[begin Excerpt provided]

The $Z + 4$ jet channel  is of particular interest as a normalizer for the
$W +4$ jet background to top quark signals, as a background to a possible
$t\to cZ$ flavor-changing neutral-current (FCNC) decay signal, and as a
background to missing-$p_T$ signals from gluino pairs.
We also calculate the different heavy flavor contributions
to $W+4$ jet production.
The MADGRAPH program is used to generate all leading order
subprocess helicity amplitudes. We  present Monte Carlo studies
with  separation and acceptance criteria
suitable for the Tevatron experimental analyses.
\end{quotation}

%\section{Introduction}
%\subsection{Emphasize Sub-Headings}
There are many potential new physics processes at hadron colliders, that
would lead to final states with a weak boson
plus multi-jets, where the weak boson is identified by its
leptonic decay; these signals sometimes also contain a
second weak boson, whose hadronic decay is less easily identified.
Since a weak boson can also be produced along with gluon and quark jets,
a knowledge of these QCD backgrounds is essential to the identification
of new physics signals.  Considerable effort has been devoted in recent years
to the calculation of QCD $W + n$ jet ($n=1,2,3,4$) and $Z + n$ jet
($n=1,2,3$) cross sections; for the cases of high
jet multiplicities $n$, that would be given by many
interesting new physics signals, these calculations
can currently be made at tree level only \cite{vecbos,hag,wisc,mangano}.
We present first results for $Z$ production with
four QCD jets, evaluated for the Tevatron $p\bar p$ collider at
$\sqrt s=1.8$~TeV, including a separation of contributions from
different heavy quark flavors.  We also calculate $W + 4$ jets
with heavy quark flavor identification; this goes beyond previous
$W + 4$ jet results that flag only $b$-flavor\cite{vecbos}.
%  Our
%  program MADBOS will be publicly available for other applications.

Major areas of physics interest in a QCD $Z + 4$ jet calculation
are the following.

\noindent
(a) The most immediate interest is in the top-quark searches at the
Tevatron\cite{cdf,d0};  the single-lepton signals have
QCD $W+4$ jet production as the major background, and
the $W/Z$ ratio could provide a calibration.
We calculate separate cross sections for different final-state jet
flavors, to address the case of $b$-tagging.

\noindent
(b) Possible isosinglet heavy quarks $x$ would have both charged-current
and neutral-current decay modes, with branching fraction
ratios\cite{bargp}
\begin{equation}
B(x\to qW)\; :\; B(x\to q'Z) \simeq 2\; : \; 1 .

[end Excerpt provided]
[begin Data section]

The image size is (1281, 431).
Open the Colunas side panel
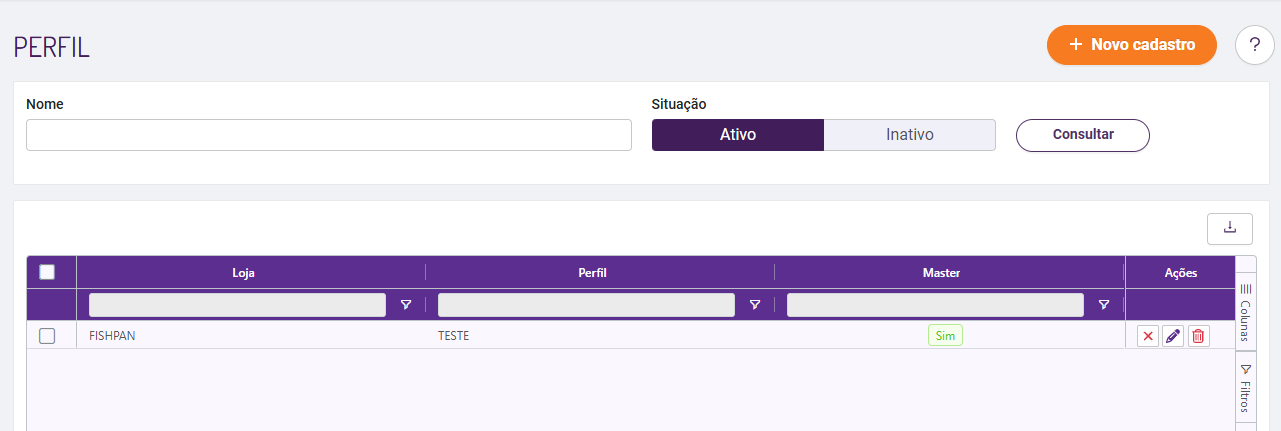click(x=1245, y=312)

[end Data section]

_Stated goal A_.
According to the excerpt, at what center-of-mass energy are the results for the Tevatron evaluated?
_Stated goal B_.
Transcribe the part of the excerpt starting at "The $Z + 4$" and ending at "Tevatron experimental analyses.".

_Correct output A_.
1.8 TeV.

_Correct output B_.
The $Z + 4$ jet channel  is of particular interest as a normalizer for the
$W +4$ jet background to top quark signals, as a background to a possible
$t\to cZ$ flavor-changing neutral-current (FCNC) decay signal, and as a
background to missing-$p_T$ signals from gluino pairs.
We also calculate the different heavy flavor contributions
to $W+4$ jet production.
The MADGRAPH program is used to generate all leading order
subprocess helicity amplitudes. We  present Monte Carlo studies
with  separation and acceptance criteria
suitable for the Tevatron experimental analyses.